— start of Text excerpt —

9. The conversion process according to claim 1, characterized in that the regeneration product is selected as the catalyst for the first conversion reaction, and the regeneration product is obtained with a slurry method by subjecting the desulfurization waste agent resulting from use of iron oxide compound as desulfurizer to oxidation, vulcanization and oxidation.

10. The conversion process according to claim 9, characterized in that the slurry method comprises the following steps: preparing a second slurry by mixing the desulfurization waste agent resulting from use of iron oxide compound as desulfurizer with water or an alkali solution; carrying out a first oxidation reaction by adding an oxidizing agent to the second slurry to obtain an oxidized slurry; carrying out a vulcanization reaction by adding a vulcanizing agent to the oxidized slurry to obtain a vulcanized slurry; carrying out a second oxidation reaction by adding an oxidizing agent to the vulcanized slurry; repeating the vulcanization reaction and the second oxidation reaction to obtain a final slurry; and subjecting the final slurry to solid-liquid separation to obtain the regeneration product.

11. The conversion process according to claim 1, characterized in that the first conversion reaction is carried out at a reaction pressure of 5-22 MPa and a reaction temperature of 200-480° C.

12. The conversion process according to claim 11, characterized in that the first conversion reaction has a reaction time of no less than 15 min.

13. The conversion process according to claim 1, characterized in that the catalyst is present in an amount of 0.1 to 10% by weight in the first slurry; and the catalyst has an average particle diameter of from 0.1 μm to 5 mm.

14. The conversion process according to claim 1, characterized in that said carrying out a first conversion reaction by mixing the first slurry with a pure CO gas or a CO containing gas comprises the following steps: pressurizing and heating a pure CO gas or CO containing gas to a pressure of 5-22 MPa and a temperature of 150-600° C., then mixing with the first slurry in a reaction system to carry out a first conversion reaction.

— end of Text excerpt —
— start of Supplied data —

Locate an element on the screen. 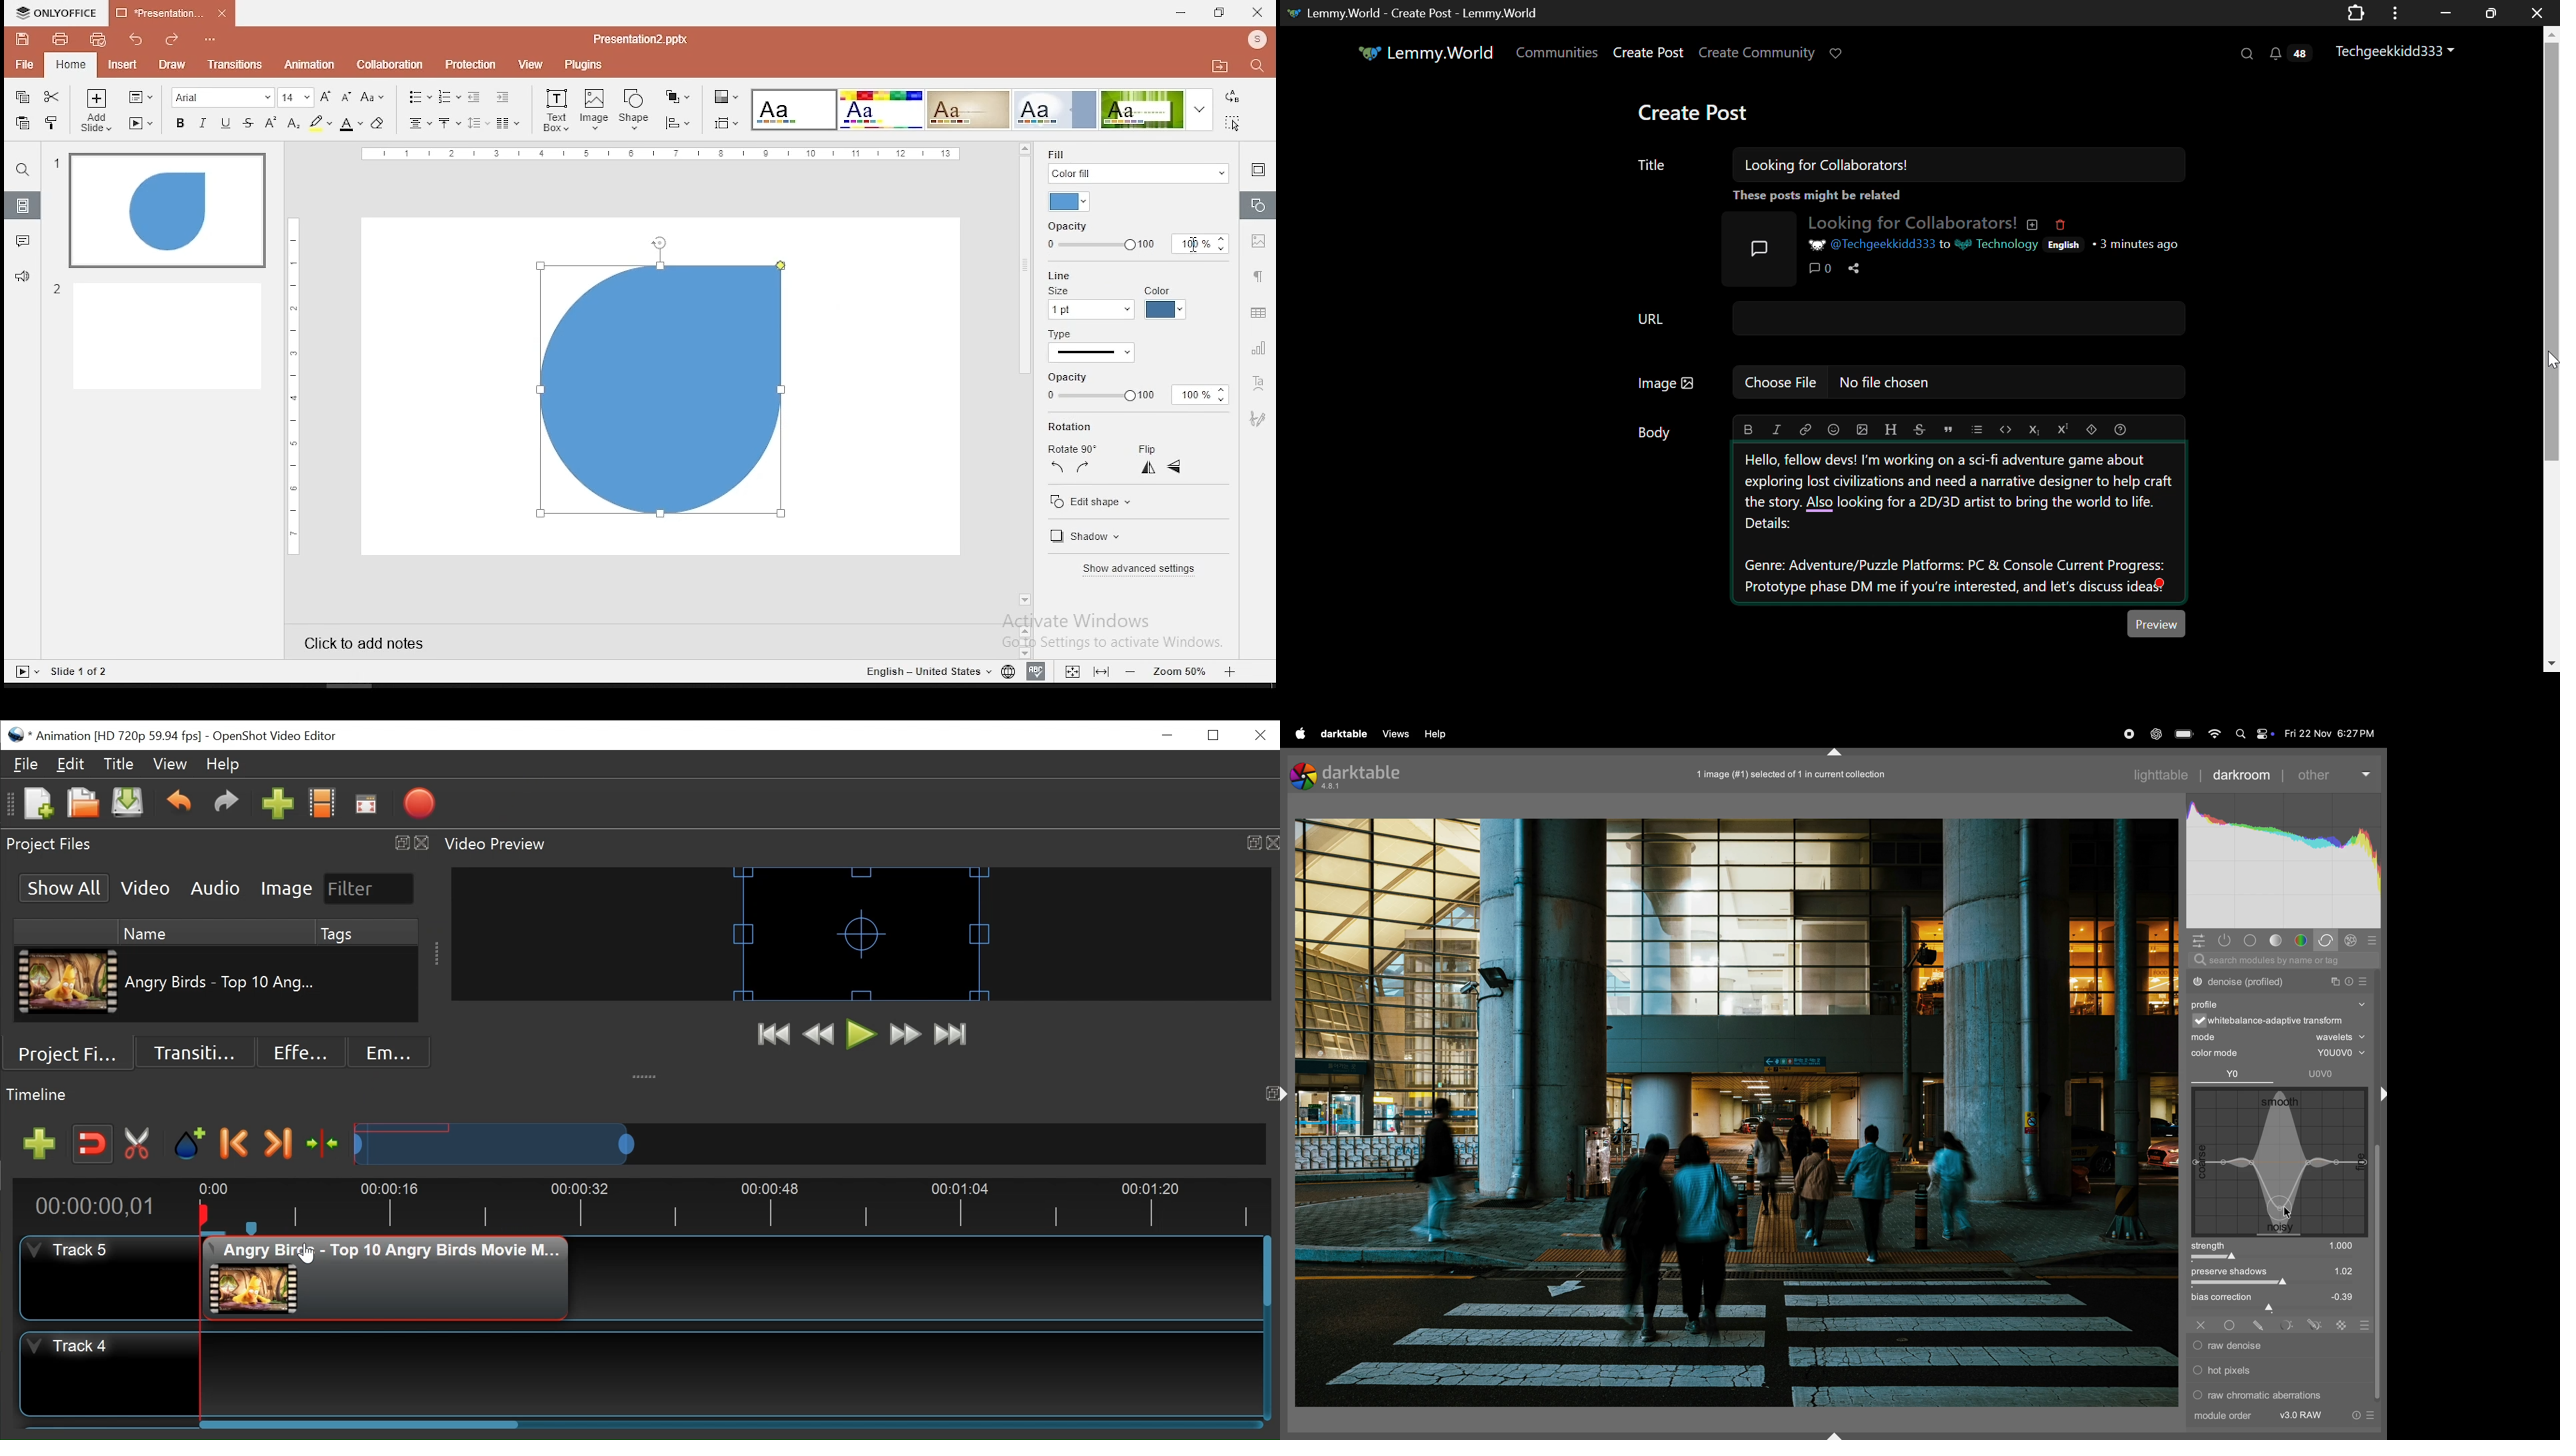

— end of Supplied data —

:: Directions for this task ::
In the conversion process claims, what is the minimum reaction time for the first conversion reaction?

:: Solution for this task ::
No less than 15 minutes.